_Written request_
Print the rows below word for word, from the first line through the line that contains "(778, 1566)", and leave the pictures out.
# # # #
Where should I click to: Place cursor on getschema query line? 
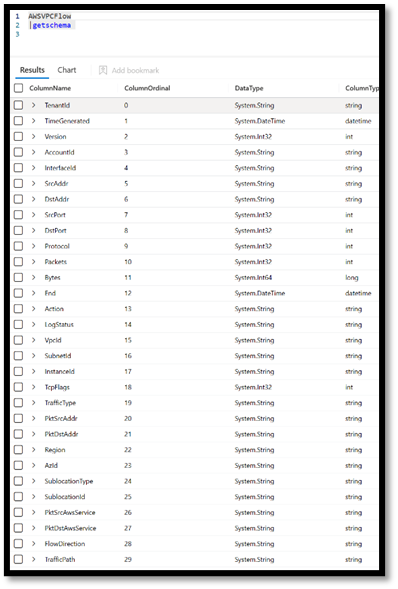51,25
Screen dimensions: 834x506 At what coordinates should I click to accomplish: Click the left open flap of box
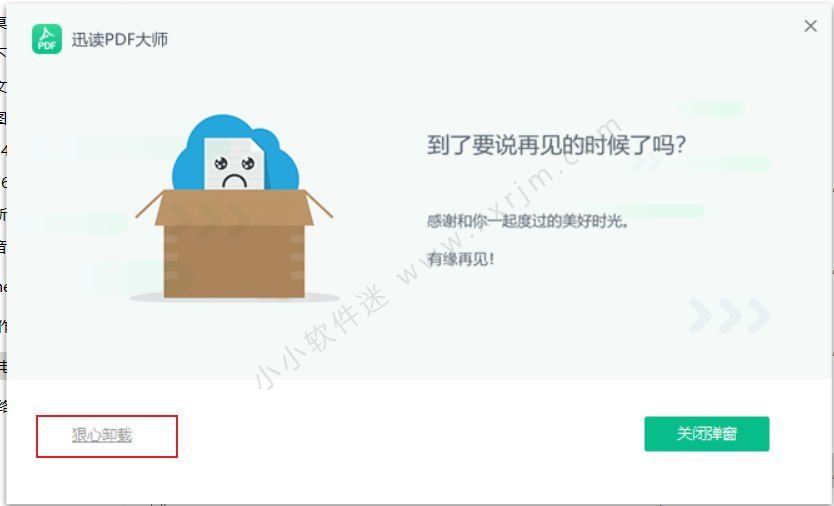[x=149, y=204]
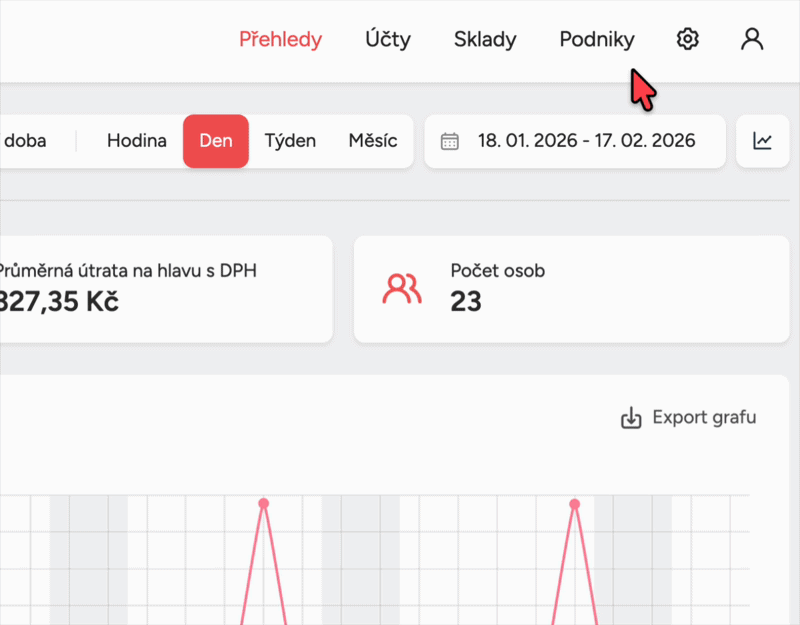The height and width of the screenshot is (625, 800).
Task: Select the Den time grouping
Action: click(x=216, y=141)
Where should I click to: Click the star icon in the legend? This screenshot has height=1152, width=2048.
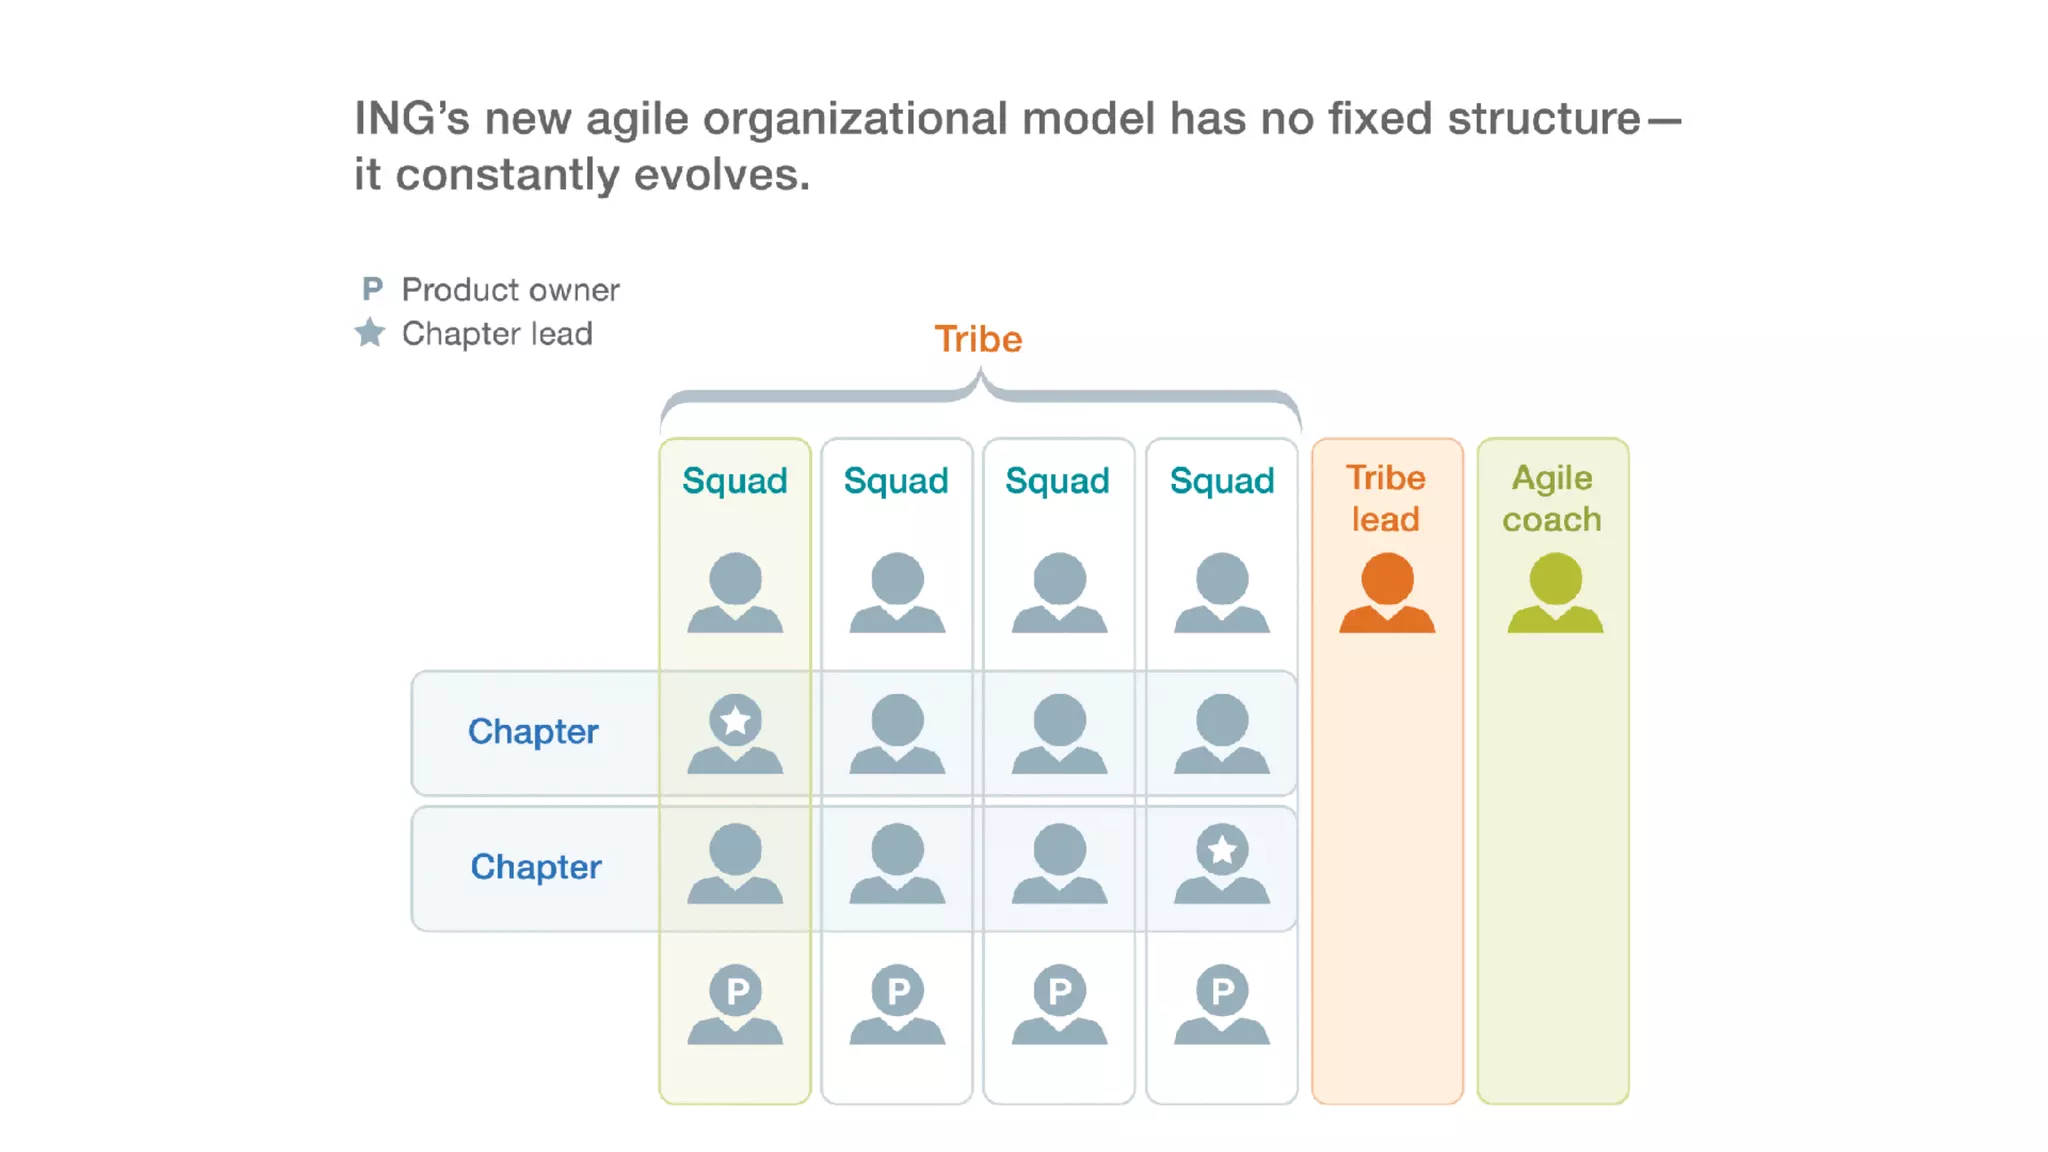pos(370,332)
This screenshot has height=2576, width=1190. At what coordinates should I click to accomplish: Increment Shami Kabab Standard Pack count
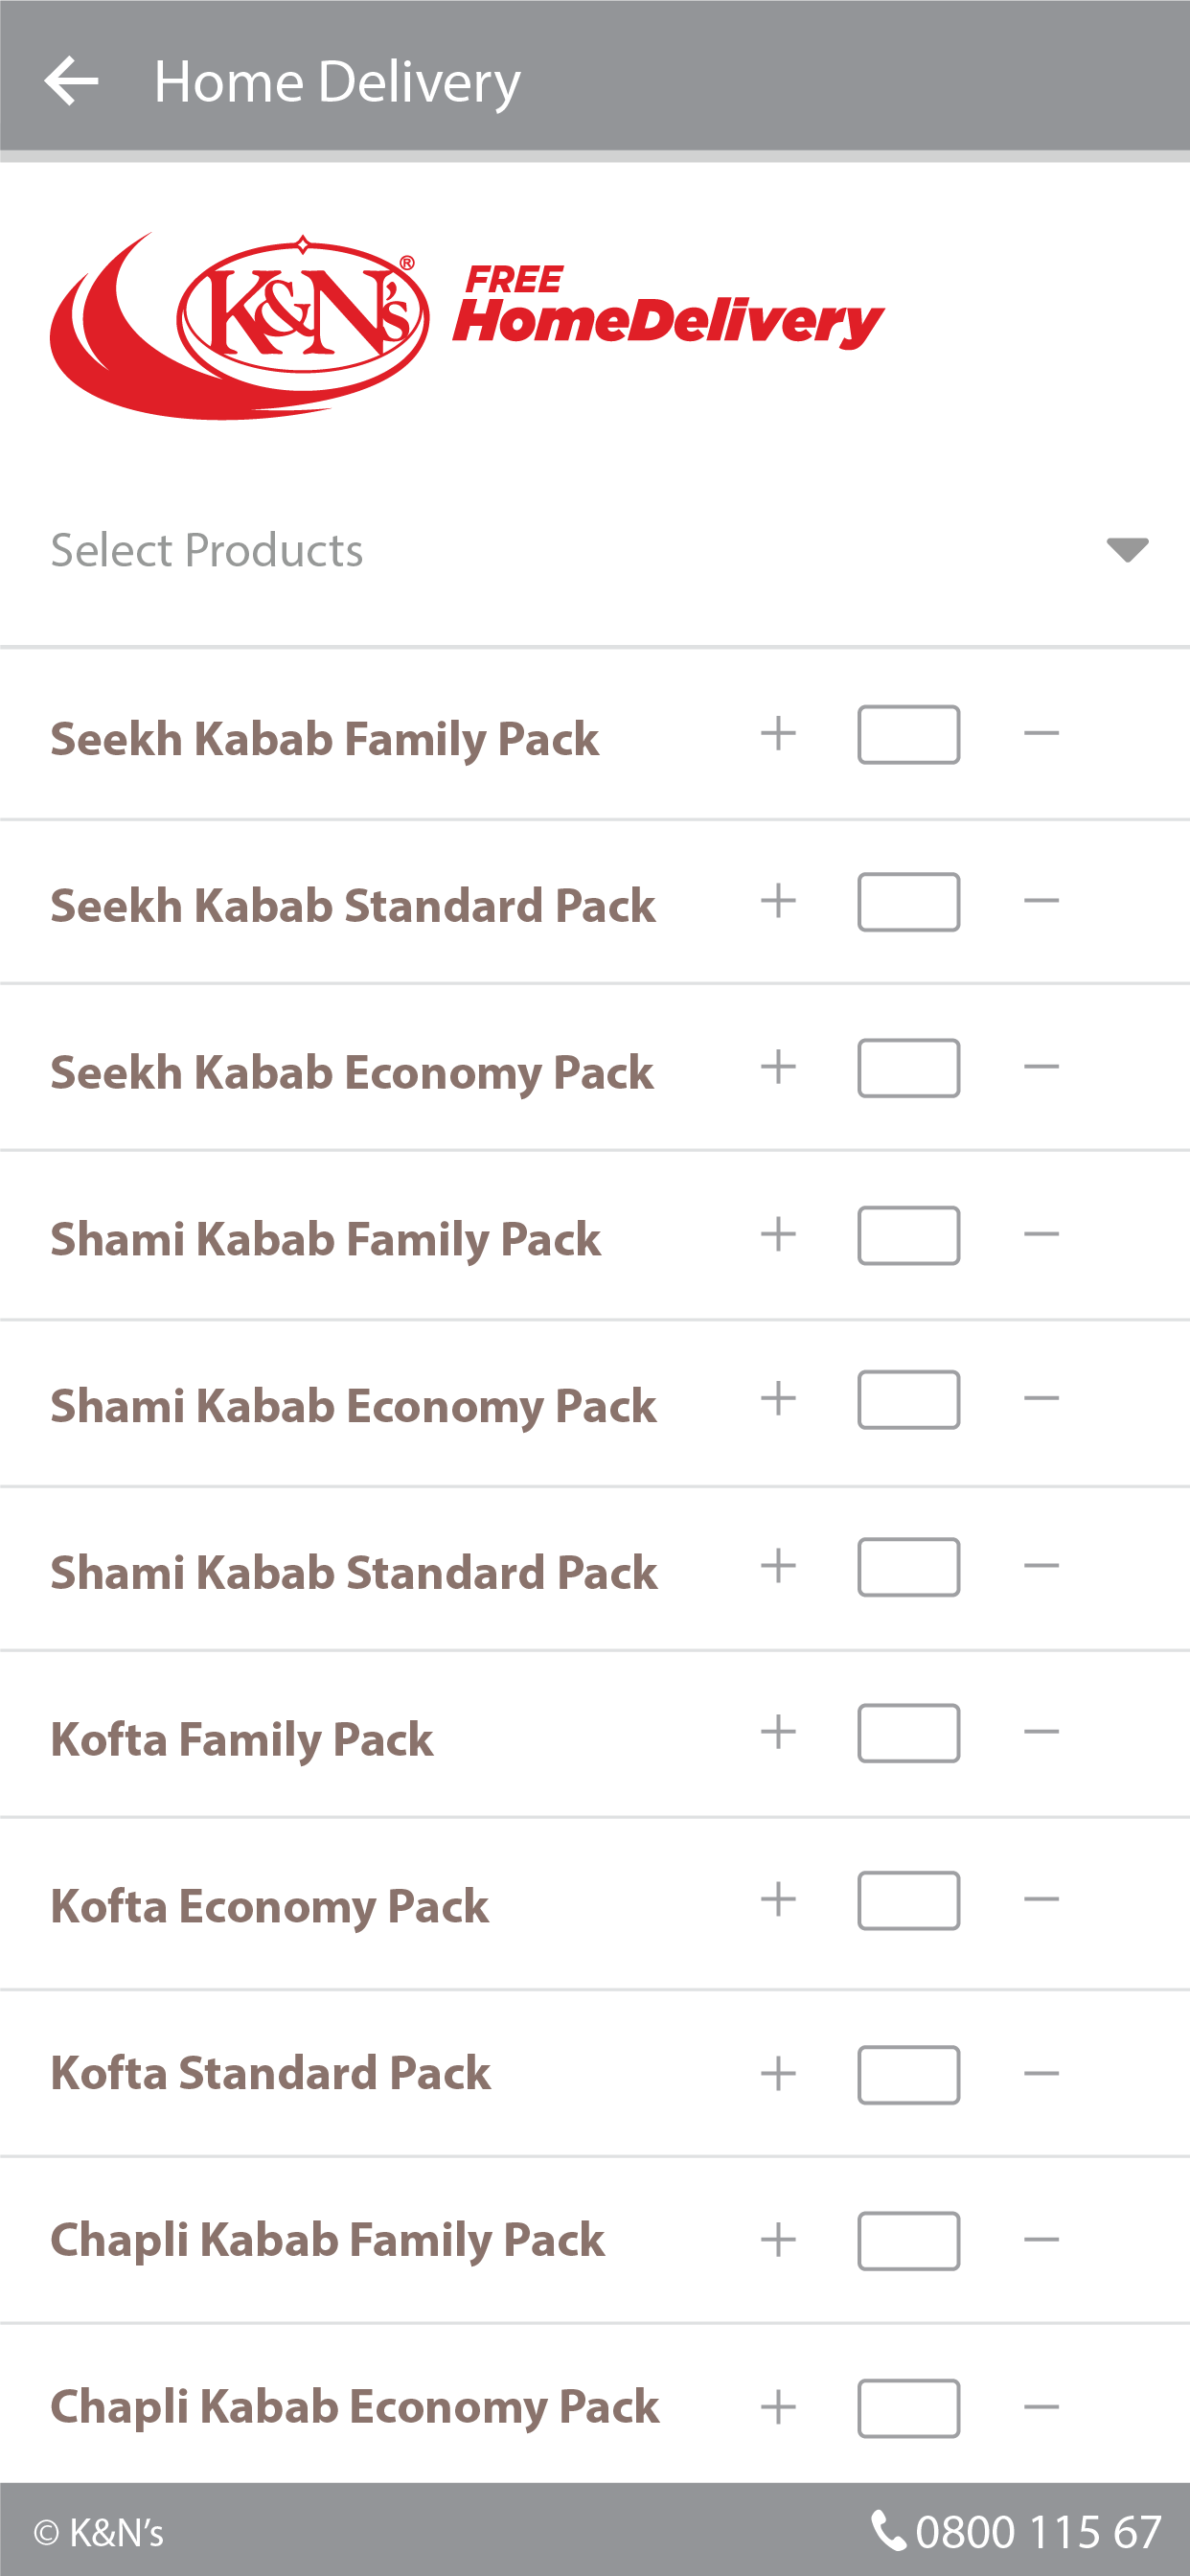(778, 1566)

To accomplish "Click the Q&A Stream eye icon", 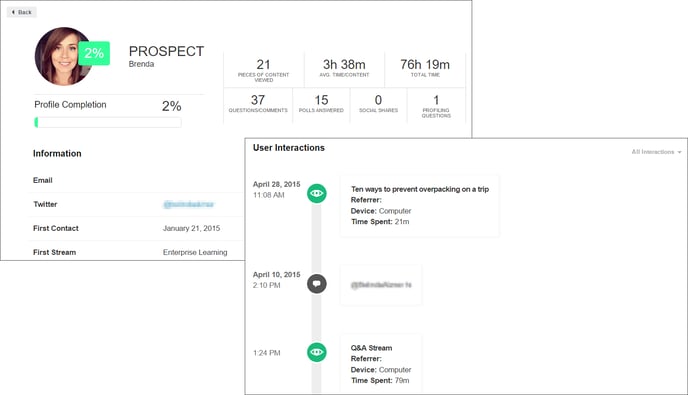I will (317, 352).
# # # #
_Exercise response_
Where should I click to: Place cursor on getschema query line? 
51,25
Screen dimensions: 834x506 At what coordinates should I click to accomplish: Click the left open flap of box
[x=149, y=204]
The height and width of the screenshot is (625, 800).
Task: Select the Den time grouping
Action: click(x=216, y=141)
Where should I click to: Click the star icon in the legend? This screenshot has height=1152, width=2048.
pos(370,332)
This screenshot has height=2576, width=1190. At what coordinates should I click to accomplish: Increment Shami Kabab Standard Pack count
(778, 1566)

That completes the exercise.